山崎としてるの写真集「ブタとおっちゃん」(FOIL/絶版・古書1100円)は、タイトルそのまま、ブタを育てる養豚家のおっちゃんとブタを撮った写真集です。

可愛い子豚と一緒に昼寝するおっちゃん、飼育している牛を前にタバコプカプカふかして(おっちゃんは片時もタバコを離さない)、缶ビールで一杯やりながら、膝に抱いた子豚にお前も一杯やるかとでも言いたげなおっちゃん、大きなブタに囲まれながら、新聞を読んでるおっちゃん等々、ムフフと笑えてくる写真が満載です。

撮影した山地さんは香川県丸亀市の元職員です。
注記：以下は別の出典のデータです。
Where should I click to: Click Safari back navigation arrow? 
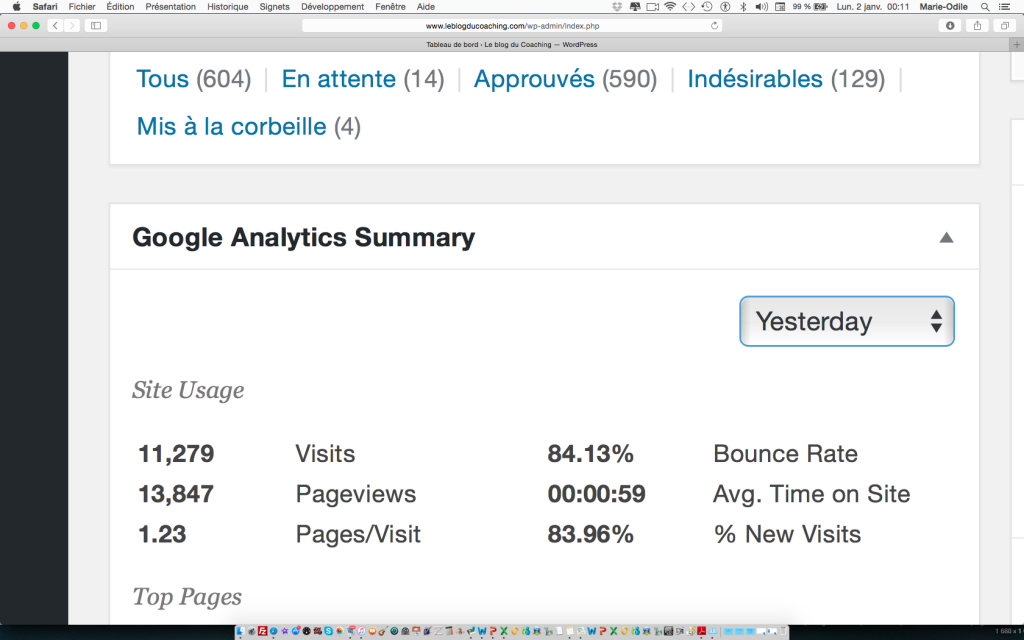click(x=54, y=25)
農林行政を担当していた1978年、市街化調整区域にあった養豚場を郊外へ移転させました。その移転させられた養豚場の主が、上村宏さんでした。彼の事が気になっていた山地さんは、市の職員を退職した後の19997年に、上村さんの養豚場を訪ねていきます。そこで、山地さんが見たのは、大量飼育・大量生産によって進む機械化養豚に背を向けるかのように、餌やりから糞尿(ふんにょう)の処理まで自分の手で行い、一頭一頭に愛情を注いで育てている光景でした。その姿に打たれた山地さんは、上村さんと彼の愛すべきブタにカメラを向け始めます。それも1年や2年ではなく、10年間、上村さんの牧場を撮り続けました。

 

養豚の世界でも、他の業界と同じく大規模化、機械化が進んでいます。しかし、上村さんは、一頭一頭の豚を大切に扱いながら、豚中心の飼育方法を貫いていました。そうして育てられた豚がどれ程美味しいかは、彼が幾度も農林水産大臣から表彰を受けている事実からもわかります。

この写真集は、豚とおっちゃん夫妻の幸せそうな暮らしを捉えたものなのですが、大量生産、消費という時流に乗らず、本当に美味しいものを届けることを生業にしたおっちゃんの強い意志を写真の中に焼き付けたものなのです。豚相手にギターを鳴らすおちゃんの自信ありげな表情や、豚を枕にくわえ煙草で携帯を操作するおっちゃんの姿に、豚との間の深い絆が見えてきます。

スーパーに行けば簡単にどんなお肉も手に入る、命を考えずになんでも食い尽すという生活スタイル、それでいいの?と、自分たちの暮らしの足下を見つめ直してしまいます。

残念ながら上村さんは体調を崩して、今、牧場はありません。